1975 gelang es Hans-Jochem Kolb, das Leben des an aplastischer Anämie erkrankten Christoph mit der Transplantation von Knochenmark zu retten. Die möglichen Komplikationen einer solchen Therapie sind vielfältig, aber heute wesentlich besser beherrschbar als früher. Eingesetzt wird die Therapie nicht nur bei aplastischer Anämie, also wenn das Knochenmark keine Blutzellen mehr produziert, sondern auch bei Leukämie. „Heute ist eine Knochenmarktransplantation bei Leukämie die Ultima Ratio und wir haben bei Kindern eine Heilungsrate von 70 bis 80 Prozent“, erklärt Irene Teichert-von Lüttichau. Sie ist Ärztin in der Kinderklinik Schwabing und ihr Spezialgebiet ist pädiatrische Hämatologie und Onkologie.

Für eine solche allogene Transplantation wird ein Spender benötigt, bei dem die Gewebemerkmale ausreichend übereinstimmen – die sogenannte HLA-Typisierung. Im nächsten Schritt muss durch Bestrahlung oder Chemotherapie das alte Knochenmark des Patienten zerstört werden. Nun gilt es, bei der Übertragung des gespendeten Knochenmarks das Immunsystem des Empfängers möglichst wenig anzuregen: Denn im Knochenmark des Spenders befinden sich neben den blutbildenden Stammzellen auch T-Zellen. Diese T-Zellen des Spenders betrachten das Gewebe des Empfängers selbstverständlich als fremd und bekämpfen es. So wie bei Christoph, der heftigen Reaktionen ausgesetzt war. Schließlich kam man auf die Idee, das Knochenmark des Spenders vor der Transfusion von den T-Zellen zu reinigen – 1978 wurde das zum ersten Mal erfolgreich durchgeführt. Heute gehört diese Reinigung zur Standardbehandlung.

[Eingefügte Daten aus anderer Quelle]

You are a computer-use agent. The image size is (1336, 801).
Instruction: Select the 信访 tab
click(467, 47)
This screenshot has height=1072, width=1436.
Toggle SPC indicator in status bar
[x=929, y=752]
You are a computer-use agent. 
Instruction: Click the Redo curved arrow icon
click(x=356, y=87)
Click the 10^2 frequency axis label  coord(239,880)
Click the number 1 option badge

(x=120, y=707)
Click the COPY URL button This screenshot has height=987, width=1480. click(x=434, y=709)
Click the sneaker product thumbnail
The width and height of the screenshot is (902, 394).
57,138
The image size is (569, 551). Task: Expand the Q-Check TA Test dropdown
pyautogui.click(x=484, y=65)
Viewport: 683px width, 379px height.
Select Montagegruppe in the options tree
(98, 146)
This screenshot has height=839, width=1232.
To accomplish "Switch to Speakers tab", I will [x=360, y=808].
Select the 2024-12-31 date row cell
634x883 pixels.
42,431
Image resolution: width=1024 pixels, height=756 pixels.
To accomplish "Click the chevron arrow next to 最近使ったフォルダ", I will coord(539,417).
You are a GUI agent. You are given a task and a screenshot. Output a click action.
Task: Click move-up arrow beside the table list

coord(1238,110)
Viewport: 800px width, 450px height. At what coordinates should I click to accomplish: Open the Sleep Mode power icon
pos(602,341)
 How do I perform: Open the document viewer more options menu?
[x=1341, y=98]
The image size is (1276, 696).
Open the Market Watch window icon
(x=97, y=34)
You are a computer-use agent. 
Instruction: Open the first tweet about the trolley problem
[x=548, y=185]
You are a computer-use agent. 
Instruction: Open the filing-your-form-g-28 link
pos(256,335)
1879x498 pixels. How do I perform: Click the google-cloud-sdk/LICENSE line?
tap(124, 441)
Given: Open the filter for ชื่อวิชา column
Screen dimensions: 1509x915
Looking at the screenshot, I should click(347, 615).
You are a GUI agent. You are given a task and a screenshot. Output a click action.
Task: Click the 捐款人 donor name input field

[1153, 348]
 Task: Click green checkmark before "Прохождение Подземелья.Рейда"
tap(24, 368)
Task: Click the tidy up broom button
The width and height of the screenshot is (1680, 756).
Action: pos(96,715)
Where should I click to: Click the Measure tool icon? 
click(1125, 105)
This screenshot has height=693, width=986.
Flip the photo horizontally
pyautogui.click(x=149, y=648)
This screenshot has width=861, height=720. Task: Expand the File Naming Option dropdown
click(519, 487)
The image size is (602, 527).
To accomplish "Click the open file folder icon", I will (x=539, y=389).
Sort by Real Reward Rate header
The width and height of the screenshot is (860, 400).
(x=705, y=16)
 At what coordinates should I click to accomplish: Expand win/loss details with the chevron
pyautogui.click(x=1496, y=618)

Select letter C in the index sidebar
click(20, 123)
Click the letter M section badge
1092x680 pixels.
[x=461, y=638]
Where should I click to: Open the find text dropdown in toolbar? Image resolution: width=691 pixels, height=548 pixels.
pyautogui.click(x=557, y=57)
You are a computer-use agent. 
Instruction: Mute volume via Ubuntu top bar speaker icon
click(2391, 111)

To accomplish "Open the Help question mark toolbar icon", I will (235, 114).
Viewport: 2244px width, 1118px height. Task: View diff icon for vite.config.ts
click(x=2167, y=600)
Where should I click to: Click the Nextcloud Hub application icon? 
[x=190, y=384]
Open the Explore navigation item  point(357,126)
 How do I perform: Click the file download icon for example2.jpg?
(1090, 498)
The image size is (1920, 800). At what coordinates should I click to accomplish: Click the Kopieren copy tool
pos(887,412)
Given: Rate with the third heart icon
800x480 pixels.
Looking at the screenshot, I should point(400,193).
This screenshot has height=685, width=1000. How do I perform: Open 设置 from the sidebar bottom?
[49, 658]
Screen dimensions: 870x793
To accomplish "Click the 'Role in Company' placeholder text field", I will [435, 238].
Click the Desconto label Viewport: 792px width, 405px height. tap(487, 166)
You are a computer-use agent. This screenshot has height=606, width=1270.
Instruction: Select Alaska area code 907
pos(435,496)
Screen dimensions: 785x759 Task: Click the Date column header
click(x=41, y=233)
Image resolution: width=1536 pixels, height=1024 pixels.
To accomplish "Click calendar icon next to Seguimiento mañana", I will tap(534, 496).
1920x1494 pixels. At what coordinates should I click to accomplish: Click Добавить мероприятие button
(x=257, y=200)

Nach erfolgter Transfusion muss das Immunsystem des Empfängers zuerst einmal lernen, mit dem fremden Gewebe klarzukommen. Bis sich der Körper an das Transplantat gewöhnt hat und es toleriert, dauert es einige Monate. Es ist eine besondere Eigenschaft des Knochenmarks, dass der Empfängerkörper es nur eine Weile als Eindringling bekämpft. Als sogenannte Chimären, also als Menschen mit genetisch unterschiedlichen Zellen, können die Menschen hernach problemlos leben.